Buddha Bowl

This Vegan Thai Buddha Bowl is a vibrant and nourishing dish, combining a variety of textures and flavors with a zesty peanut sauce. It's a wholesome meal that's easy to prepare and packed with nutrients, perfect for any time of the day.

Buddha Bowl
30 minutes
Difficulty: Easy
Thai
550 kcal

Ingredients

  • Brown rice - 150 grams
  • Coconut milk - 200 ml
  • Tofu - 200 grams, firm, cubed
  • Broccoli - 150 grams, chopped
  • Carrot - 100 grams, julienned
  • Red bell pepper - 100 grams, sliced
  • Cucumber - 100 grams, sliced
  • Peanut butter - 2 tablespoons
  • Soy sauce - 2 tablespoons
  • Lime - 1, juiced
  • Maple syrup - 1 tablespoon
  • Garlic - 2 cloves, minced
  • Fresh cilantro - a handful, chopped
  • Sesame oil - 1 tablespoon
  • Salt - to taste
  • Black pepper - to taste

Steps

  1. Rinse the brown rice under cold water until the water runs clear, then cook according to package instructions, using coconut milk instead of water for added flavor.
  2. While the rice is cooking, prepare the peanut sauce by mixing peanut butter, soy sauce, lime juice, maple syrup, minced garlic, and a pinch of salt and pepper in a bowl.

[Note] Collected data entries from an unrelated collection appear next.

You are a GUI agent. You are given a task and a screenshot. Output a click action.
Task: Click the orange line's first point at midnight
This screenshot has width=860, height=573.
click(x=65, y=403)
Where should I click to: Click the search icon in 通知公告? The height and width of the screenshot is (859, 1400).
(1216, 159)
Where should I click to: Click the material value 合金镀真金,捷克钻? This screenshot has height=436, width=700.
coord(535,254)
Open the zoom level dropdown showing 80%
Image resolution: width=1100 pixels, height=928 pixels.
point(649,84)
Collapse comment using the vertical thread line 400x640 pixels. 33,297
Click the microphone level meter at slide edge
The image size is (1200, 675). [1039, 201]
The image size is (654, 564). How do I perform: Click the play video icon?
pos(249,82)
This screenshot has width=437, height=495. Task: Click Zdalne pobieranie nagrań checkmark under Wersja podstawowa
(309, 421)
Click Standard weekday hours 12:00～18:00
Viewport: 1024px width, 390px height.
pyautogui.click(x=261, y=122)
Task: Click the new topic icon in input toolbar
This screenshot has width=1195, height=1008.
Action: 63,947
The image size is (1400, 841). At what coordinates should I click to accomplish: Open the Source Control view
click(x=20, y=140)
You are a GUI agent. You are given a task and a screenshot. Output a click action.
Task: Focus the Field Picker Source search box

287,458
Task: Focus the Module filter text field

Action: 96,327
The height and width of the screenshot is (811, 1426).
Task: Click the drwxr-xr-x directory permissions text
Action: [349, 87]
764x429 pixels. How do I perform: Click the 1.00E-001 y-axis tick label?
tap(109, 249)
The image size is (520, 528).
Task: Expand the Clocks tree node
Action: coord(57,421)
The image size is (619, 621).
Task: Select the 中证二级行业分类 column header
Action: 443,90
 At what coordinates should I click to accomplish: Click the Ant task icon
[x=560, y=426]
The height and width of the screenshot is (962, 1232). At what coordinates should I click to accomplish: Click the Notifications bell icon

Adjust the consistency with a little water if needed.
  3. Heat sesame oil in a skillet over medium heat. Add the cubed tofu and cook until golden brown on all sides, about 8-10 minutes. Remove from the skillet and set aside.
  4. In the same skillet, add chopped broccoli, julienned carrots, and sliced red bell pepper. Stir-fry for about 5-7 minutes until the vegetables are tender but still crisp.
  5. Once the rice is cooked, fluff it with a fork and season with salt and pepper to taste.
  6. To assemble the Buddha bowl, place a serving of coconut rice at the bottom, followed by the sautéed vegetables, crispy tofu, and fresh cucumber slices.
  7. Drizzle the peanut sauce over the top and garnish with fresh cilantro. Serve immediately.

Nutrition

  • Calories: 550
  • Protein: 20 g
  • Carbs: 65 g
  • Fiber: 10 g
  • Sugar: 6 g
  • Sodium: 600 mg
  • Cholesterol: 0 mg
  • Total Fat: 25 g
  • Saturated Fat: 6 g
  • Unsaturated Fat: 18 g
  • Water: 0.4 L

Health Benefits

  • Rich in plant-based protein from tofu and peanut butter.
  • High in fiber from the vegetables and brown rice, promoting digestive health.